Hong Kong microbiologist Kwok-yung Yuen recommends universal antiviral medications as key to preventing future viral outbreaks.
His comment was made at a public lecture hosted by the Macau University of Science and Technology (MUST). The lecture was part of a medical summit organized for the university’s 23rd anniversary.
Existing antiviral medicine, Yuen said, is difficult to use as a measure to cope with outbreaks because it usually only combats a single virus. When a new virus emerges, “it takes another several years to invent new ones,” he said.
In addition, antivirus medicines do not kill viruses but merely obstruct the virus in cleaving segments of a protein to invade and replicate within the nucleus of human cells.
In response to a question from the audience on whether he considered a cocktail of medication to be a feasible approach against viral infections, he emphasized that currently, viruses can only be neutralized in the process of easing an infection.
When asked to estimate when the next pandemic or outbreak might occur, Yuen emphasized that medical speculations are most of the time incorrect. Adding to this, Yuen noted that outbreaks have recently occurred closer in time to one another.
“SARS-CoV-3 isn’t unimaginable,” he warned, and pointed out that infections spread by mosquitoes will become more common due to global warming attracting the insect to higher latitude locations.
He recalled that in 1997 and 2003, outbreaks caused by H5N1 flu and SARS-CoV-1 were detected within the Pearl River Delta Region. In 2013, the H7N9 flu outbreak was recorded in the Yangtze River Delta Region.
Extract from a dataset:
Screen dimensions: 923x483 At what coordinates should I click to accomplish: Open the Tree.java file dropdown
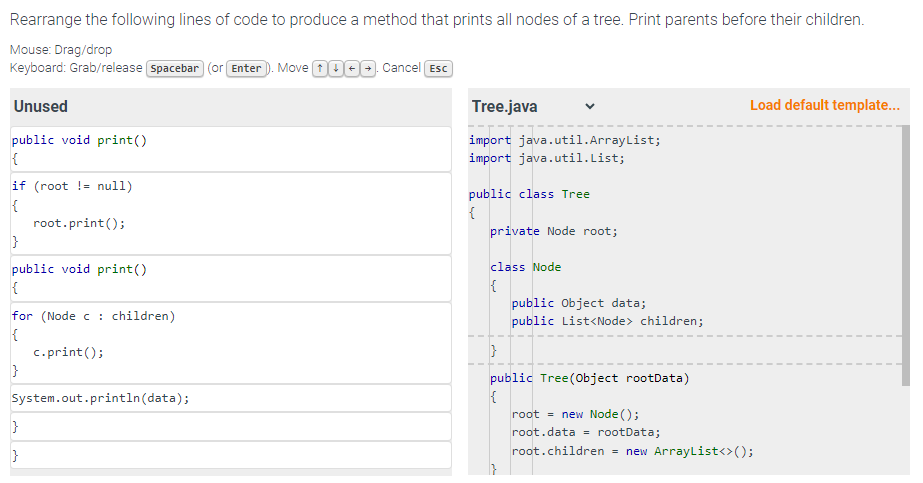tap(533, 106)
Both are coastal regions of China.
Therefore, Yuen and his team had predicted that the next viral outbreak would happen in the Bohai Bay Region near the country’s capital. However, contrary to their expectations, China’s first outbreak of Covid-19 was recorded in Wuhan, an inland city.
Yuen considered Wuhan’s position as a transport hub to be one of the main reasons behind the rapid spread of infection.
The scholar pointed out that since 2003, over 60 new viruses had been discovered, of which over 30 were novel coronaviruses. His research team at the University of Hong Kong (HKU) conducted surveillance on animals and discovered that among the 60 new viruses, two were human viruses, 25 affected bats and 27 affected birds.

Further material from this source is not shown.